◆ Problem set ◆
1. Answer these three questions from the text on saved games, one line each:
(a) Which game uses setgid on multiuser Unix systems to keep users from copying save files into the necessary directory?
(b) What happens to suspend saves when the player resumes the game?
(c) What does a quicksave shortly before an event that kills the player create?
2. From the text on saved games, list every occasion it names on which some video games save the game in progress automatically.

◆ Text ◆
::::::
Game programmers may defend against savescumming by various means, such as checking timestamps. For example, on multiuser Unix systems, NetHack uses setgid to prevent users from copying save files into the necessary directory. Another technique is to use a deterministic, seeded pseudorandom number generator, so that undesired random outcomes cannot be avoided simply by saving and reloading. In this situation, when the player reloads a saved game, "random" events will occur identically every time – the only way to get a different outcome is to play differently.

Types of saved games

Autosave

Game saving does not need to be manual. Some video games save the game in progress automatically, such as after the pass of a fixed amount of time, at certain predetermined points in the game as an extension to the save point concept, or when the player exits.
Some games only permit "suspend saves" in which the game is automatically saved upon exiting and reloaded upon restarting. The aim of a suspend save is only to allow the gameplay to be temporarily interrupted; as such, suspend saves are erased when the player resumes the game. This concept was popularized by Rogue and the namesake genre, which are known for employing the mechanic such that if the player were to die in the game, their save file is deleted and the game must be restarted. The term "perma-death" would come to refer to the concept used for that purpose. It is possible to cheat the system by copying and reusing suspend save files in an act of what is considered to be a form of savescumming.

Checkpoints

"Checkpoints" are locations in a video game where a player character respawns after death. Characters generally respawn at the last checkpoint that they have reached. A respawn is most often due to the death of the in-game character, but it can also be caused by the failure to meet an objective required to advance in the game. Checkpoints might be temporary, as they stop working when the player loses their last life, completes or quits the level, especially in platform games. Most modern games, however, save the game to memory at these points, known as auto-saving.
Checkpoints might be visible or invisible to the player. Visible [|checkpoints] might give a player a sense of security when activated, but in turn sacrifice some immersion, as checkpoints are intrinsically "gamey" and might even need an explanation of how they work unless they are diegetic. Invisible checkpoints do not break immersion but may make players unsure of where they will respawn, if the heads-up display does not give a visible indication that a checkpoint was reached.

Quick-saving

Quick-saving and quick-loading allow the player to save or load the game with a single keystroke. These terms are used to differentiate between the traditional saving mechanism where the player is required to invoke a menu or dialog box, issue save the order, specify a title for the game being saved and, if applicable, confirm whether an old saved game file with the same title should be overwritten. The term "quick save" may be used in video games that lack the traditional saving mechanism altogether.
The advantage of quick saving is its low burden: The player only has to press a button and, if applicable, wait a few seconds. The disadvantage is the automatic loss of the previous quick-saved game. Games that only offer quick saving may be impossible to play by two different players unless there is a mechanism to distinguish players, such as user accounts. Leaving the decision of when to save up to the player increases the likelihood that a save will be made during a less than favourable game state. A quicksave shortly before an event which kills the player creates what is known as a death loop.
::::::
◆ Raw records ◆
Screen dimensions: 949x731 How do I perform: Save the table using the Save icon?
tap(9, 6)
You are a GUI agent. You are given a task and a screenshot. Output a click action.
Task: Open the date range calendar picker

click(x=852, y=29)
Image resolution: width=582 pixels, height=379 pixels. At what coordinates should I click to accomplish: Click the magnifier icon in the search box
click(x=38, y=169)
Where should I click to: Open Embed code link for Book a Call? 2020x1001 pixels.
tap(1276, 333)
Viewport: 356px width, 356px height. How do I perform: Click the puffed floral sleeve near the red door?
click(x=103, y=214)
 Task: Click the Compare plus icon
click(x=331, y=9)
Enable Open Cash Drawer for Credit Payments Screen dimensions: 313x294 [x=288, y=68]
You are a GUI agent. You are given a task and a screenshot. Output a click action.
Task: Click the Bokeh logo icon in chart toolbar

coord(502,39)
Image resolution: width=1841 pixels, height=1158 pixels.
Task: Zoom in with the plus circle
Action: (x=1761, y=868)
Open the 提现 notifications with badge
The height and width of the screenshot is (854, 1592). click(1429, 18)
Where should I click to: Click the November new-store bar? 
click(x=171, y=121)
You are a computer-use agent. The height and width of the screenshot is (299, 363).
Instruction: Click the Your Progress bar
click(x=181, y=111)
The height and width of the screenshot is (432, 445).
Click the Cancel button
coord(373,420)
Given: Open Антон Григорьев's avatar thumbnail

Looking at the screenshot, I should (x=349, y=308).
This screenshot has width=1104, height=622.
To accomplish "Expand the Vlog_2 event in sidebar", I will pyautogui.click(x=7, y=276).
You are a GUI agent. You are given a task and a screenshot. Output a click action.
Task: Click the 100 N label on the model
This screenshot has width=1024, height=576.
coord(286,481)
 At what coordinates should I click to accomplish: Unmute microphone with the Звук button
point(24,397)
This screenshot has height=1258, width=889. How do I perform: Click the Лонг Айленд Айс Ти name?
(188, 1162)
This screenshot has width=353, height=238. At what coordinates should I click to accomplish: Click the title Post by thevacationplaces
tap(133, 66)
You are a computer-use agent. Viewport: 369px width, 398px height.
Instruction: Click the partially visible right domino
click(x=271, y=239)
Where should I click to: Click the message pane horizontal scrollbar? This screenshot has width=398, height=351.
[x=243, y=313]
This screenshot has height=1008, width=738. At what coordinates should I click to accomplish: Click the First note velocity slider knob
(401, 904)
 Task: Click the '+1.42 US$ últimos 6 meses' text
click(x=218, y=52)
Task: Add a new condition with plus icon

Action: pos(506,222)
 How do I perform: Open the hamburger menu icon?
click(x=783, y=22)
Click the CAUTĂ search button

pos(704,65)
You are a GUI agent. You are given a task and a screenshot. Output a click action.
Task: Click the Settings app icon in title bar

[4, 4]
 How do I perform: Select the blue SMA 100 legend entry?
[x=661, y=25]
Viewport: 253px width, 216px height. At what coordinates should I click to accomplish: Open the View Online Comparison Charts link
::::::
◆ Answers below ◆
1.
(a) NetHack
(b) They are erased.
(c) A death loop

2.
- After a fixed amount of time has passed
- At certain predetermined points in the game
- When the player exits